One thing to note, is that while we’re walking the parse trees and capturing “Dim” statements that declare variables, there’s no way we can capture a variable that’s used but undeclared at that point – without Option Explicit set, an undeclared variable simply goes completely under the radar… and there’s nothing we can do about it, since there’s, well, no declaration for it.

The other thing to note, is that if a single parse tree is in an error state, everything falls apart because that parse tree is missing declarations, and identifier usages – hence, we’re disabling all Rubberduck features that require a Ready state, whenever any module can’t be parsed.
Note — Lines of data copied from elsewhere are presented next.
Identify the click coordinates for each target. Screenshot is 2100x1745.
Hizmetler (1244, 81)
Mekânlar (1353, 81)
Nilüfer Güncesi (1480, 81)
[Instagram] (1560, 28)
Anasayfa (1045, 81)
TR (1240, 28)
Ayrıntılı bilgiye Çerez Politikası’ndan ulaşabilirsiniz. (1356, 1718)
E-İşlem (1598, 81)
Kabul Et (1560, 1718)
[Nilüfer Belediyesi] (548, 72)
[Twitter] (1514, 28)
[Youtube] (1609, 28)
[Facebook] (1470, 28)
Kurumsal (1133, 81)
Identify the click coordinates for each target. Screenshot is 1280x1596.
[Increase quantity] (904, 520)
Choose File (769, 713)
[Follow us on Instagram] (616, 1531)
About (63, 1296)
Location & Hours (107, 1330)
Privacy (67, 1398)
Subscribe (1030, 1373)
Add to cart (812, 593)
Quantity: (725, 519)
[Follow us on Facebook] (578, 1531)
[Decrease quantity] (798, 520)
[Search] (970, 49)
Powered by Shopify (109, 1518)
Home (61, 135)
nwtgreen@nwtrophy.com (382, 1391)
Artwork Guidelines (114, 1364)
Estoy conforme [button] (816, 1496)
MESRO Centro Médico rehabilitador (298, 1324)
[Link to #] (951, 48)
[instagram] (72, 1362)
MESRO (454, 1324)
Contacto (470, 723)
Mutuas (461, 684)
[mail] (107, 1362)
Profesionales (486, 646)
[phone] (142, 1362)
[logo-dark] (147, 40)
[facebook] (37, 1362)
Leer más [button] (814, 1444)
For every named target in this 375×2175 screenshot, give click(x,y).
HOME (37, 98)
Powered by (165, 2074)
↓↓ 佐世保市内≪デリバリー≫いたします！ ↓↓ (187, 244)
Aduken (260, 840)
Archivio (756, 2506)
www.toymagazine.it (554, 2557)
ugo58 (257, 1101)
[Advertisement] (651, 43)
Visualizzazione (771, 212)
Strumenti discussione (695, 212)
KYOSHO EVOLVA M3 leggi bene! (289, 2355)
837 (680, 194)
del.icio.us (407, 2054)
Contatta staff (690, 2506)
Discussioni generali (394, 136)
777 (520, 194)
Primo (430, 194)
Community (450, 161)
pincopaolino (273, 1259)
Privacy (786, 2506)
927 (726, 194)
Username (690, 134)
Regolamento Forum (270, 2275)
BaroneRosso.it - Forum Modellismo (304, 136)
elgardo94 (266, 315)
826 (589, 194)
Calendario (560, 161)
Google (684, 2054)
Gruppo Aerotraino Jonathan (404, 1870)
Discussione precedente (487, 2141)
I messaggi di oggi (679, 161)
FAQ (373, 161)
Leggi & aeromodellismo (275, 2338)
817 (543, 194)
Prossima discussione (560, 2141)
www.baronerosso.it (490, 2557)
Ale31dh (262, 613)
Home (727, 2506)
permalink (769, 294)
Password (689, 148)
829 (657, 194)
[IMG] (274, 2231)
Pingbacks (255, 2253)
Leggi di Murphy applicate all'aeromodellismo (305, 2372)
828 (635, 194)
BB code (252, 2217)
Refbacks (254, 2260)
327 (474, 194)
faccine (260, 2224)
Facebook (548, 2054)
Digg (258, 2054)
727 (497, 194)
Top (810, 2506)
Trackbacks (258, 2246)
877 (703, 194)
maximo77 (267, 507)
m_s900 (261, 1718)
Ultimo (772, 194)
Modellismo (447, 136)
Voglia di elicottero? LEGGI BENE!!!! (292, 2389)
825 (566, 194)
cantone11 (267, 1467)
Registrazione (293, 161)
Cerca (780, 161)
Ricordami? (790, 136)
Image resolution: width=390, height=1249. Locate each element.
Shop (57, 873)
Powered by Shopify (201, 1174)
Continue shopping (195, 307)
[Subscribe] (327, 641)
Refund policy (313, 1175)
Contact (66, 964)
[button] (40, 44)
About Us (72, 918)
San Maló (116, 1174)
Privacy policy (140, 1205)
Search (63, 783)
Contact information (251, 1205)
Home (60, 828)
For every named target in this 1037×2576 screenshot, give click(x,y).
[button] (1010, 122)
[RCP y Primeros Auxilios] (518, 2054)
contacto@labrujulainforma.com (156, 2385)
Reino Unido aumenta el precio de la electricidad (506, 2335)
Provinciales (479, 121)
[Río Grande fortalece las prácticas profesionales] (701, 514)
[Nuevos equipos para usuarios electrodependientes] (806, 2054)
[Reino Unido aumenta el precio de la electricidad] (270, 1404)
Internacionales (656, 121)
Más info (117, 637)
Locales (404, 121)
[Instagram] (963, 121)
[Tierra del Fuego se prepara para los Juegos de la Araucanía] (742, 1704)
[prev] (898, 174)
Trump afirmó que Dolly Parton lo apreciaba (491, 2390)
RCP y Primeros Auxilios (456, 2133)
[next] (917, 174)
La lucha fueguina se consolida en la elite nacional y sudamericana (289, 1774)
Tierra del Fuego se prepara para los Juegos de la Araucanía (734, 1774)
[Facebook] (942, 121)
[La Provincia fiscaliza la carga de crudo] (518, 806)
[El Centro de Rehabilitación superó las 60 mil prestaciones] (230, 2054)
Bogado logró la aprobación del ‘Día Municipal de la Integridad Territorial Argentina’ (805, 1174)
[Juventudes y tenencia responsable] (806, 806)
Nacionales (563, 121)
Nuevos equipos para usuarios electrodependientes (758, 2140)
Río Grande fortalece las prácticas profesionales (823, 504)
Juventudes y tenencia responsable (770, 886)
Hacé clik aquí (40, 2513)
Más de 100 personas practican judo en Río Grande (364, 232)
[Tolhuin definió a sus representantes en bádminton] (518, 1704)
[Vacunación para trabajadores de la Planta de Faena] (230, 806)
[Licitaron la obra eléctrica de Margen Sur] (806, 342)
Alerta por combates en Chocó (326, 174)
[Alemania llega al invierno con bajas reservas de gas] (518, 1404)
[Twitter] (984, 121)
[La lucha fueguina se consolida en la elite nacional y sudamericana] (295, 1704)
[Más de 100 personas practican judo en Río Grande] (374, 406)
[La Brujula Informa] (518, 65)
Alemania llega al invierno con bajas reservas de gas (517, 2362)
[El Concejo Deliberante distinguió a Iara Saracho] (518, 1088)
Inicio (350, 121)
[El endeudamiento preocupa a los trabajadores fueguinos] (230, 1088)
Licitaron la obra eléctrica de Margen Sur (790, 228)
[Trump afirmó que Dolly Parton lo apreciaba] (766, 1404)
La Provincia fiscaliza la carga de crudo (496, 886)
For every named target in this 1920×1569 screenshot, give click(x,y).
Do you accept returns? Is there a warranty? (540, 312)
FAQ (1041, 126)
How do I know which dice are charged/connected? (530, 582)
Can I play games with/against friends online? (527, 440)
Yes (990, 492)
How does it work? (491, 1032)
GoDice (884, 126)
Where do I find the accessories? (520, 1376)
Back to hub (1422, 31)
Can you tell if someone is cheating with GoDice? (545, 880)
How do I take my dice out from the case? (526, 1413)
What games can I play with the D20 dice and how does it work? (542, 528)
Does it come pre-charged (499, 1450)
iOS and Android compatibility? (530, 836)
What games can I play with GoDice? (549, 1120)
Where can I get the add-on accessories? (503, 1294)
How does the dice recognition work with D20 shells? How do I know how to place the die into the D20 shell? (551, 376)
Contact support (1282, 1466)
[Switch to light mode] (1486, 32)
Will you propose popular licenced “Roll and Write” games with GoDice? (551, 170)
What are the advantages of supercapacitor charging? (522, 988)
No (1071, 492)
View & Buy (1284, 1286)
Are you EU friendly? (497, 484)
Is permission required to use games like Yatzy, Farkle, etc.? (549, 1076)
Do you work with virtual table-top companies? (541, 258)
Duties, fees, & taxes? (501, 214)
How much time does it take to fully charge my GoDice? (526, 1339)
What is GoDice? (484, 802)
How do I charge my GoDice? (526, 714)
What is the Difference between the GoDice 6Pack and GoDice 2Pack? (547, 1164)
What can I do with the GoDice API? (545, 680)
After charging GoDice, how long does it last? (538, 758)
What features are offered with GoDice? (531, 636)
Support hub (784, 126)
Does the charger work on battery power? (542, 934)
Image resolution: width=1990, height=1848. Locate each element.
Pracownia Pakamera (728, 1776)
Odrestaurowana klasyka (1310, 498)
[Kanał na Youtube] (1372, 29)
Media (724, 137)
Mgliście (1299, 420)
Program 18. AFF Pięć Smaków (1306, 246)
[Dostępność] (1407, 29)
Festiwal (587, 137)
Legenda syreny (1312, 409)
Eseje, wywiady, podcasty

Second pass: resolve identifier usages

Once we know what’s what, what’s declared where and how, we have the context that the grammar alone couldn’t define – we know that there’s a “foo” variable scoped locally to a function called “GetFoo”, on line 42 of “Module1”. That’s great, but still not good enough for our needs. We also need to know that function “GetFoo” is called on line 12 of “Module2”, and whether and where “foo” is assigned a value.

The only way to do this, is to walk the parse trees again – this time tracking what scope we’re in as we walk down the module, and every time we encounter an identifier reference, we need to figure out exactly what declaration we’re looking at.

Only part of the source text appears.